Os dados utilizados para alimentar tais sistemas e as condições variáveis climáticas como iluminação e até mesmo a manutenção destes sistemas podem gerar falhas e constrangimentos. Os dados também possuem ponto de vista e viés em sua formulação, não sendo gerados sem intermédio humano em uma ação coletiva.

Estamos confiando cada vez mais em sistemas automatizados como autoridades desencarnadas, que dizem o que deve ou não ocorrer sem qualquer questionamento de sua validade. Será que estamos prevendo o futuro ou reproduzindo nossos preconceitos em nossas máquinas?

Carros autônomos e bonecas sexuais, a moralidade na automatização.
Tudo é permitido? Imagem de produto da empresa RealDoll.
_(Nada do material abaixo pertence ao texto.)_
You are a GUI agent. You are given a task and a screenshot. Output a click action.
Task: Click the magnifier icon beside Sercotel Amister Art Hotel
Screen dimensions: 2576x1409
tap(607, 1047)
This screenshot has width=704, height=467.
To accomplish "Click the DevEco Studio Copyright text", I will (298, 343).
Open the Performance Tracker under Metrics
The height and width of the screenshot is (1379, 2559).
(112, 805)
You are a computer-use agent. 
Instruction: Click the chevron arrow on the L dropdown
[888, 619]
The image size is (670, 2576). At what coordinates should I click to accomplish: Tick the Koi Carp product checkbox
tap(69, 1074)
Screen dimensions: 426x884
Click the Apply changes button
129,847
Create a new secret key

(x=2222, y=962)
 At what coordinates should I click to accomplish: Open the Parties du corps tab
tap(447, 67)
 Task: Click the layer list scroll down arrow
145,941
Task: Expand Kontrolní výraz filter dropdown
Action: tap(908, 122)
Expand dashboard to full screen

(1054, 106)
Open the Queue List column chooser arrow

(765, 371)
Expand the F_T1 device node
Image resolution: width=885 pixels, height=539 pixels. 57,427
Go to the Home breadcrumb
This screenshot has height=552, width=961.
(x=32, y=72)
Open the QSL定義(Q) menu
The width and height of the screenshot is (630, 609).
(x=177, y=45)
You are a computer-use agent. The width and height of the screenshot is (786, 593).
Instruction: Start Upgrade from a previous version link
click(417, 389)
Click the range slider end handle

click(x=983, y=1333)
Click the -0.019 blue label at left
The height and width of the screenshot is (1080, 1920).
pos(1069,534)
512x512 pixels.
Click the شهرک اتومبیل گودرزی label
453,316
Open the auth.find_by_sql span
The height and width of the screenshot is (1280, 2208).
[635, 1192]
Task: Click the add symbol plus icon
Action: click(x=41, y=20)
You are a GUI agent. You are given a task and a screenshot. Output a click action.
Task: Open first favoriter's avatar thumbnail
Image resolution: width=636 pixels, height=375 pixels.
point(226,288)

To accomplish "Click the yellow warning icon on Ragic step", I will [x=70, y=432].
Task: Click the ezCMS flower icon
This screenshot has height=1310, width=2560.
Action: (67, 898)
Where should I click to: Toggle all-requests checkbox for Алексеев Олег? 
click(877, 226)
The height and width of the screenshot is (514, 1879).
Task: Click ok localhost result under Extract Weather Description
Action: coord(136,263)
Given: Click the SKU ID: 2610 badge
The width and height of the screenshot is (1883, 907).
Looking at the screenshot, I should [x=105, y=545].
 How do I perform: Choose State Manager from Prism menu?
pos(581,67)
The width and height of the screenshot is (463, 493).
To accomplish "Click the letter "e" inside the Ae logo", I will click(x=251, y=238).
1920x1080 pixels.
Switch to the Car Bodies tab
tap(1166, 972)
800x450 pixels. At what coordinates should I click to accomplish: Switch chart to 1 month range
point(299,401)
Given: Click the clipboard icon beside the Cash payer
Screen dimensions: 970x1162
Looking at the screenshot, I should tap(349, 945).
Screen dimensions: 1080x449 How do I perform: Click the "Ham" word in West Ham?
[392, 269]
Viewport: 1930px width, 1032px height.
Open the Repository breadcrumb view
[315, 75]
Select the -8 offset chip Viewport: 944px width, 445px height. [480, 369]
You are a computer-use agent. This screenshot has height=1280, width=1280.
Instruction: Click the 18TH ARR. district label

Existe moralidade das coisas? Existem limites para a computação e as simulações que produzimos? Empresas já produzem bonecas sexuais programadas para simular estupros, isso é moralmente defensável? Existem argumentos feitos em defesa da produção de bonecas sexuais infantis como forma de prevenção e tratamento de pedófilos. Em nossa cultura ambos exemplos são revoltantes. Fica claro aqui como a moralidade é situada e que o julgamento moral nunca é simples.

O mundo é caótico, um emaranhado bagunçado de fios.

A colaboração que os estudos de Ciência-Tecnologia-Sociedade é a perspectiva sociotécnica, onde não existe uma separação clara entre os eventos e seus participantes. Não há uma fronteira que separa os objetos das ações e motivações, não existem neutralidades ou isenções que absolvam atores.

Buscamos sempre questionar quem são os envolvidos em qualquer questão, identificando aqueles que atuam sobre os acontecimentos. O que fazem? Para que foram feitos ou para que atuam? Para quem são feitos? Quem está interessado nesta ação, se beneficiando das possíveis resoluções?

Todos que trabalhamos com tecnologia devemos ser capazes de evitar generalizações e julgamentos morais anteriores as situações que encontrarmos. Cada caso deve ser analisado e pensado em suas implicações, cada linha de código deve ser feita pensando-se nas interações que elas possibilitam e dificultam.

Referências

Lessig, Lawrence. Code and other laws of cyberspace 2.0, 2006.

Latour, Bruno. Reagregando o Social: uma introdução à teoria ator rede. Edufba, 2012.

Lee, Chasel. Grabbing the wheel early: moving forward on cybersecurity and privacy protection for driverless cars. University of California, Berkeley, 2017.